Did you wake up this morning feeling a little glum? If so, you weren’t alone, for today (January 16) is “Blue Monday” – apparently the most depressing day of the year, at least in the northern hemisphere. There’s a complex (and controversial) formula behind the concept, but pseudoscience aside it’s basically the third Monday of the New Year when the holiday joy fades and the bills start to arrive. The grim January weather adds another (damp) layer to the generally gloomy mood. But fear not, the food industry has the answer.
Pizza Hut UK has created a pizza that it believes will help consumers kick the January blues. Working with behavioural psychologists and a nutritionist they have created a “mood-enhancing” dish.
A look at the toppings and it’s nothing bizarre: tomato sauce, mozzarella, tuna, red onion, olives and sweetcorn.
Here’s the theory, according to nutritionist Rebecca Hirst: “Oily fish such as tuna is a source of tryptophan that is converted in the brain to serotonin. The same applies to mozzarella cheese – the body uses the protein to synthesise serotonin and dopamine from amino acids. Finally, colourful, crunchy vegetables visually stimulate our senses – a rainbow of colour helps us enjoy our food ‘with our eyes’ and gets our taste buds tingling so that we salivate and our body prepares to digest our food well.”
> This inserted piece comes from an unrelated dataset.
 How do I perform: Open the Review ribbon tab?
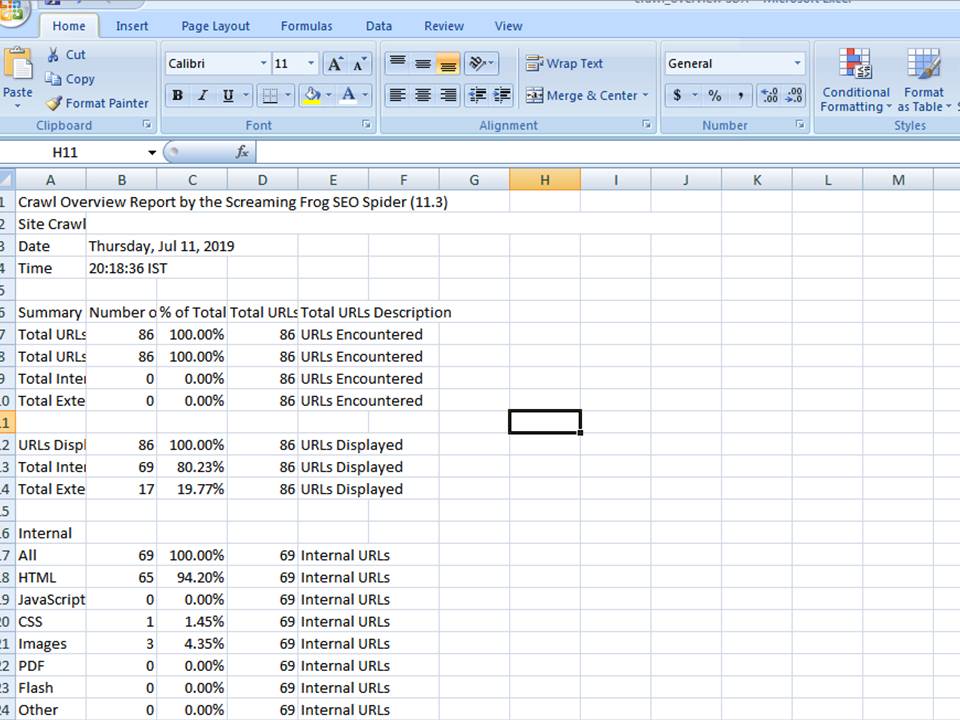coord(443,26)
Nutritionally, it all makes sense. However, I’m not sure it’ll help dodge the queasy feeling many of us get when opening the first credit card bill after Christmas. But fear not (again) because Pizza Hut has gone the extra mile: it wants you to eat their pizza whilst watching a two-minute video containing all the key visual and audio cues linked to a feeling of happiness (think puppies and
tropical beaches).
At the time of writing 299 people had watched the clip, but only one had ‘liked’ it. My nausea was amplified.
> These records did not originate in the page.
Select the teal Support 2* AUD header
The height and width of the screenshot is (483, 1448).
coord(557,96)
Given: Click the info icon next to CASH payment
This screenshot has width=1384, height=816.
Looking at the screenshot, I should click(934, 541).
Pizza Express, it should be noted, has done pretty much the same: name-checking the nutritionist involved in its ‘mood boosting pizza’ that promises to “turn that post-festive frown upside down”. Baked salmon, baby spinach and a boiled egg offer mega-3 fats as well as vitamins B3, B12 and D.
It’s understandable that marketers need something to fill the post-Christmas void: encouraging people to head out for pizza on a wet January evening just a few days into their 2017 diets is never going to be easy. But throwing a cocktail of serotonin, cartoon puppies and ‘happiness research’ at them isn’t the way to go about it.
I don’t know what it is, but I’m not the one paid a six-figure salary to worry about that.